Please give back an exact reproduction of the lines from the one with "The image size is (1120, 1088)." through the end of the entries below, and no others.

### Collected data entries
§

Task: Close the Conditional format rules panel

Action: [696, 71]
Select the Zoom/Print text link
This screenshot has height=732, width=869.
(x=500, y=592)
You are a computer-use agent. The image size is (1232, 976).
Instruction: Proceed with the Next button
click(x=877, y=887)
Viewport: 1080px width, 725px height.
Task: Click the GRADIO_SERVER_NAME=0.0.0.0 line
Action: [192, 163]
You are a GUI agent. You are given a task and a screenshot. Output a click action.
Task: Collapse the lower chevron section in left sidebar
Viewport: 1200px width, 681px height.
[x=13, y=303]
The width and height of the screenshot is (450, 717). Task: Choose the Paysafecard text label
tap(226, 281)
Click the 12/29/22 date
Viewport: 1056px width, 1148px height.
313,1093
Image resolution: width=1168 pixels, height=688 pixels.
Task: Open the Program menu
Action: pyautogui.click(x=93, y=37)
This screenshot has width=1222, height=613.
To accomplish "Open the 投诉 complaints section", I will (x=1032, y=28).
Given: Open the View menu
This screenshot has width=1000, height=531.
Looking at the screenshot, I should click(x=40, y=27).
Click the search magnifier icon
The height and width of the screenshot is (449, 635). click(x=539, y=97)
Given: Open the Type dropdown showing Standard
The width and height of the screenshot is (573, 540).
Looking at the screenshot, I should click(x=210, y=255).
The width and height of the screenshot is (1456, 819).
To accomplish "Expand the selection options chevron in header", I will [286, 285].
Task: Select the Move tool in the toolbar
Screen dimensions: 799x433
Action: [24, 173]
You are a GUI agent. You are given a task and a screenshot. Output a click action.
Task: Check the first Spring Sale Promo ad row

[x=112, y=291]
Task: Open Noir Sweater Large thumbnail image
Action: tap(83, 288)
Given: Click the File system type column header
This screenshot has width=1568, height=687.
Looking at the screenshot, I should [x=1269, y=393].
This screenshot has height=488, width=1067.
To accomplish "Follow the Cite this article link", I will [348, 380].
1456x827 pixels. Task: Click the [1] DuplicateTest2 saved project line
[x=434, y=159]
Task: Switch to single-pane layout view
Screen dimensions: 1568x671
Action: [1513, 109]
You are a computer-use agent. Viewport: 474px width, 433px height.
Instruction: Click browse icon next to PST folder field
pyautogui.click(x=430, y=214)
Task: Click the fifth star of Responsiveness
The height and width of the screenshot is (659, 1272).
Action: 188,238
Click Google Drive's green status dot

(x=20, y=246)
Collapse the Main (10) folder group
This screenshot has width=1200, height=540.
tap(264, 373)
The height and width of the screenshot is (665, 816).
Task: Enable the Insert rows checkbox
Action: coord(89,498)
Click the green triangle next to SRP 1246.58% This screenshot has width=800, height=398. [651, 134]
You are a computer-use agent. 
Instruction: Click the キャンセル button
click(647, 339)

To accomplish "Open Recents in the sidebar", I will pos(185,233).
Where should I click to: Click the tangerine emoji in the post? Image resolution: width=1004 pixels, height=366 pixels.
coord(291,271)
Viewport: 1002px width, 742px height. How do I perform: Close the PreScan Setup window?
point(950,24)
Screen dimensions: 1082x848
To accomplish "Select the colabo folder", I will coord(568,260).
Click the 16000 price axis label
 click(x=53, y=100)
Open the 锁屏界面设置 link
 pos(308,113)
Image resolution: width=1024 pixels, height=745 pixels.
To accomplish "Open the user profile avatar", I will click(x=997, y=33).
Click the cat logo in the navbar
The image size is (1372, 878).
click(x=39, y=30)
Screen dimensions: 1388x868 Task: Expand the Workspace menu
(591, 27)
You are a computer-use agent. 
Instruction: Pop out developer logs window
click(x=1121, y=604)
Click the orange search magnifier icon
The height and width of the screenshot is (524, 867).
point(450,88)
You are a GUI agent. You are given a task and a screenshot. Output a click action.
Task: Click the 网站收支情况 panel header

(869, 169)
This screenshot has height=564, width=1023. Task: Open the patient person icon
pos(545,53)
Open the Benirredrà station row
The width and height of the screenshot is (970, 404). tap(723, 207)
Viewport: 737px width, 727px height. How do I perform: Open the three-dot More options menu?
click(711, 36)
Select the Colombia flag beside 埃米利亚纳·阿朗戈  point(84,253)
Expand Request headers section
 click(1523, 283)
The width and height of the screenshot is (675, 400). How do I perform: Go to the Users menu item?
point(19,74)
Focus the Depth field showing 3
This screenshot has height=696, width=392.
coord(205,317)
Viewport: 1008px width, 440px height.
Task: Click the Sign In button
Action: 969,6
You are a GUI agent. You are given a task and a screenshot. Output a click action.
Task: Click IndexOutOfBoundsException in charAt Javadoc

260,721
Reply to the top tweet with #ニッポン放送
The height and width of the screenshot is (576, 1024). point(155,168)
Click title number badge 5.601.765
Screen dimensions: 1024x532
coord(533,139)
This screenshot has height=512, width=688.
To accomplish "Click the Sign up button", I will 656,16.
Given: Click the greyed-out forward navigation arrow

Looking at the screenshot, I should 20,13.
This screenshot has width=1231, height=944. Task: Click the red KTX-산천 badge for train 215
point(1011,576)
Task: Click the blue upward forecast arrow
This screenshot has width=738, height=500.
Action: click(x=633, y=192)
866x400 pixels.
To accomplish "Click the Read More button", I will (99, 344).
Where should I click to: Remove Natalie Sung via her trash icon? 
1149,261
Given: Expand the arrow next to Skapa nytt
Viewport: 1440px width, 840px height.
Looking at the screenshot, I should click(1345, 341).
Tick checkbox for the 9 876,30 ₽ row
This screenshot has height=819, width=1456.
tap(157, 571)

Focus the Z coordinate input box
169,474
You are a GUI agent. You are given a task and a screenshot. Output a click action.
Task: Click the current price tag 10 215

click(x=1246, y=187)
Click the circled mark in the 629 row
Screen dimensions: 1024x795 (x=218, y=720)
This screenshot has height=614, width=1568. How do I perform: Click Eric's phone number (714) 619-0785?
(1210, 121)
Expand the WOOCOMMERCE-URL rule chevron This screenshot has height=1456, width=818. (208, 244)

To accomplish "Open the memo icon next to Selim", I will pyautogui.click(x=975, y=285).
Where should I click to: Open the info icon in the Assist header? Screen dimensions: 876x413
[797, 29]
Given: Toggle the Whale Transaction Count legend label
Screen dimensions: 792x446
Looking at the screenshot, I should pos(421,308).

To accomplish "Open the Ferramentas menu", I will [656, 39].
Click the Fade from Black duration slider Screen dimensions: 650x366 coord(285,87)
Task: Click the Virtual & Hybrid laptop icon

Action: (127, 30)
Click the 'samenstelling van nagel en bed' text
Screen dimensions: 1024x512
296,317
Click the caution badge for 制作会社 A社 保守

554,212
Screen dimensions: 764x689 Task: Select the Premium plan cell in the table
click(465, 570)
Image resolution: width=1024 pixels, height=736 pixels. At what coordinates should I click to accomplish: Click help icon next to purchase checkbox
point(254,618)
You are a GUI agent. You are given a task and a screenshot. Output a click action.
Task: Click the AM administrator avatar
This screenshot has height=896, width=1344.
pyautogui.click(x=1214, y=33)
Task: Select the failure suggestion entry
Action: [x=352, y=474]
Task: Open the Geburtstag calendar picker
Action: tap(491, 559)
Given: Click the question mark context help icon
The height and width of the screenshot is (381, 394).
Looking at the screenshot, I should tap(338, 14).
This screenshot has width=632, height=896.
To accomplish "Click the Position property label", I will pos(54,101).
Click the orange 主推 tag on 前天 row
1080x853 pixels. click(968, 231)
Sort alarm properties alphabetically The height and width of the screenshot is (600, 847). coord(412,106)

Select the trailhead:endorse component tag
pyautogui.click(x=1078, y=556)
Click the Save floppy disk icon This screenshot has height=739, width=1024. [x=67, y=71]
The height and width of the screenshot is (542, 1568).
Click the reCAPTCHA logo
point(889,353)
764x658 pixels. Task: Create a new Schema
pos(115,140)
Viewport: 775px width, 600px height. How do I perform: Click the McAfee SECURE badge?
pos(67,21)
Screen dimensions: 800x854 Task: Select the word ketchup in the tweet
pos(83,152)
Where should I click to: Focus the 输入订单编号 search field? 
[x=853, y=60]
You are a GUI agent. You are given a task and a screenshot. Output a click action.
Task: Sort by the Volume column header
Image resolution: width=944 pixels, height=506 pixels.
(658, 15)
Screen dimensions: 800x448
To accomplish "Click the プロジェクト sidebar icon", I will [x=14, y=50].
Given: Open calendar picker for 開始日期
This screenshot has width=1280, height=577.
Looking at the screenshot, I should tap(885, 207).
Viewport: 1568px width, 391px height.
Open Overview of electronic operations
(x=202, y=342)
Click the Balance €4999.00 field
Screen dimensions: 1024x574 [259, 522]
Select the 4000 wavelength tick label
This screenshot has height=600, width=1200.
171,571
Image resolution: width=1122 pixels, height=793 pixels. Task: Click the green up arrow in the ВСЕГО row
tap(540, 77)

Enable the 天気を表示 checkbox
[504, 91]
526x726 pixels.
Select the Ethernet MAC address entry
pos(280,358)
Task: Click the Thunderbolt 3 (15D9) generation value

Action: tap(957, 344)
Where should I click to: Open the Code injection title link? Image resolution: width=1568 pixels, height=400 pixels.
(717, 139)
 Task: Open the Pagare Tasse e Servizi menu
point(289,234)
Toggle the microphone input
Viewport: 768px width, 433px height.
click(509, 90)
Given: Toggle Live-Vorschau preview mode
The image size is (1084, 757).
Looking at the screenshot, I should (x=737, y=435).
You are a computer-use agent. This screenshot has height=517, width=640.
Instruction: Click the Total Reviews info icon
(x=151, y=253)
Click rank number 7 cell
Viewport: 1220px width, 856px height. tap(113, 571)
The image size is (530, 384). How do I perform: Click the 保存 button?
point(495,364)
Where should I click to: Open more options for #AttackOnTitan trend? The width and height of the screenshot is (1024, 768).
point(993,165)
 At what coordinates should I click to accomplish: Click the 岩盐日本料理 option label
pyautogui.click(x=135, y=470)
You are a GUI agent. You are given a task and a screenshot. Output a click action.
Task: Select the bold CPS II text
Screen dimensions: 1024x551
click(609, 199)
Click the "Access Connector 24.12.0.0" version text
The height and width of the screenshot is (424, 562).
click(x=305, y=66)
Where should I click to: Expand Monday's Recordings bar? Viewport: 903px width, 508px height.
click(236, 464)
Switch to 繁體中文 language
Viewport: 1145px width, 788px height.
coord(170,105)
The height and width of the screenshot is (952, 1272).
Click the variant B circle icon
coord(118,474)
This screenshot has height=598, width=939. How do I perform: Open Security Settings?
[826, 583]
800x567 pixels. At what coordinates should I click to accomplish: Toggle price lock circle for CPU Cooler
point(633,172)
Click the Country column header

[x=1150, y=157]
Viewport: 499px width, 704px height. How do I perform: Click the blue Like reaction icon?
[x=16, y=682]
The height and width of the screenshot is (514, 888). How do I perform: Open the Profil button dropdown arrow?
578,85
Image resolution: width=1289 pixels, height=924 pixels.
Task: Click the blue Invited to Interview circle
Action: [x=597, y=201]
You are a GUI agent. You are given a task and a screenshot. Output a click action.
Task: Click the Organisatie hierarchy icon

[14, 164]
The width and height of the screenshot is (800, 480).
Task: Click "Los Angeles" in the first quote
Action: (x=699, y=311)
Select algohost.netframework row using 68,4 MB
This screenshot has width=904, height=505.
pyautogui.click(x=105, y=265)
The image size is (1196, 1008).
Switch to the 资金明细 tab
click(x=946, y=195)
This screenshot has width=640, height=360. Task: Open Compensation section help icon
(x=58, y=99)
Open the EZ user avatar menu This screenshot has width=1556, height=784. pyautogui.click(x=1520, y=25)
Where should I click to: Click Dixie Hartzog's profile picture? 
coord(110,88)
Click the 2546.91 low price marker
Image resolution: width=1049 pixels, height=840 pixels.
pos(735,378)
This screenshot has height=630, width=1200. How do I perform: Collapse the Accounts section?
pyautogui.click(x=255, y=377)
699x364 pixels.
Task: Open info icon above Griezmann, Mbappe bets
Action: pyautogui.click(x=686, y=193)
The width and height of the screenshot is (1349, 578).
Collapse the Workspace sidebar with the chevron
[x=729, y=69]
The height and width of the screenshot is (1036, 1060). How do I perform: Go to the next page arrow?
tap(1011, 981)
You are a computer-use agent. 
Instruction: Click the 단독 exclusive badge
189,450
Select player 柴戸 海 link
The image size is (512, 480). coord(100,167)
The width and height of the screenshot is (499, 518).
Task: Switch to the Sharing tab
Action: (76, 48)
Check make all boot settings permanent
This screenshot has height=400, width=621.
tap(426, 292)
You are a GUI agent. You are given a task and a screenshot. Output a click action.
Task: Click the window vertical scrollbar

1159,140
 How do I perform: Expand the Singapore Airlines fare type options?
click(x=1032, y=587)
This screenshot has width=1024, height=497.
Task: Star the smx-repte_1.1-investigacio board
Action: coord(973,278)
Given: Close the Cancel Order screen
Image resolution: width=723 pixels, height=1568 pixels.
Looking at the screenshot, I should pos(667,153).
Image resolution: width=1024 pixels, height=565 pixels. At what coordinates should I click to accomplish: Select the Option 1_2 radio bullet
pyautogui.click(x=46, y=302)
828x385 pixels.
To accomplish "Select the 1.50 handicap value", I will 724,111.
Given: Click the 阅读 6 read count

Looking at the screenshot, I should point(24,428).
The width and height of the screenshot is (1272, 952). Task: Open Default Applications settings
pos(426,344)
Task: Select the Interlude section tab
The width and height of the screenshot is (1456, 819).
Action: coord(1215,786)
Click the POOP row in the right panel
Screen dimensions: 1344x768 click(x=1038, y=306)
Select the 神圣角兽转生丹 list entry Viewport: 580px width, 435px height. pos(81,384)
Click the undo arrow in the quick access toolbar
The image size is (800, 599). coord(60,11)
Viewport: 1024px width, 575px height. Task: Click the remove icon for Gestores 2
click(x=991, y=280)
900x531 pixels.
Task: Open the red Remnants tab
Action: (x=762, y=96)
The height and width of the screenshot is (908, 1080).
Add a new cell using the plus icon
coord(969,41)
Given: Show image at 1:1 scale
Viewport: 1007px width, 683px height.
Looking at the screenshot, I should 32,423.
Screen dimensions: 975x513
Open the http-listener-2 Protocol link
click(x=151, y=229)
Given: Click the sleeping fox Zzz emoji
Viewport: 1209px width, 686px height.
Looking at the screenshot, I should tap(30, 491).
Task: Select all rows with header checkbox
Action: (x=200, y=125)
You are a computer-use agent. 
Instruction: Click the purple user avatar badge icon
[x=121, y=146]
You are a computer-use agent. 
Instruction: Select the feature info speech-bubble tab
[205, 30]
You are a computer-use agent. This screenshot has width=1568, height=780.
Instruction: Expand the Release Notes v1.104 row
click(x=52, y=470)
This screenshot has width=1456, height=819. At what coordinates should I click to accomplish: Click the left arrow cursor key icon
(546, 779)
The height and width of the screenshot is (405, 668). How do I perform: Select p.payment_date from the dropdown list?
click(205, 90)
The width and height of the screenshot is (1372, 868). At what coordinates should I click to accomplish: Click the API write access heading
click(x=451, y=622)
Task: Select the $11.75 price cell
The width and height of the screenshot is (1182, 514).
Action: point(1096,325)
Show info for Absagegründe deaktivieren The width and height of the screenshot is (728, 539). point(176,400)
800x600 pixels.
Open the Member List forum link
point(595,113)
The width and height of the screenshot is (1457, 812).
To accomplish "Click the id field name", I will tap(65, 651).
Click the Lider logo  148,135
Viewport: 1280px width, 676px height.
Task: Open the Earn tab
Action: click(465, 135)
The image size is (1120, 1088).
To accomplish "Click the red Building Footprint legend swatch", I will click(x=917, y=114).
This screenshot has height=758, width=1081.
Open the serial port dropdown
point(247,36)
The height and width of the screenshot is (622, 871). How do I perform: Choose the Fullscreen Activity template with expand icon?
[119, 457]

§

### Output
The image size is (1120, 1088).
To accomplish "Click the red Building Footprint legend swatch", I will click(x=917, y=114).
This screenshot has height=758, width=1081.
Open the serial port dropdown
point(247,36)
The height and width of the screenshot is (622, 871). How do I perform: Choose the Fullscreen Activity template with expand icon?
[119, 457]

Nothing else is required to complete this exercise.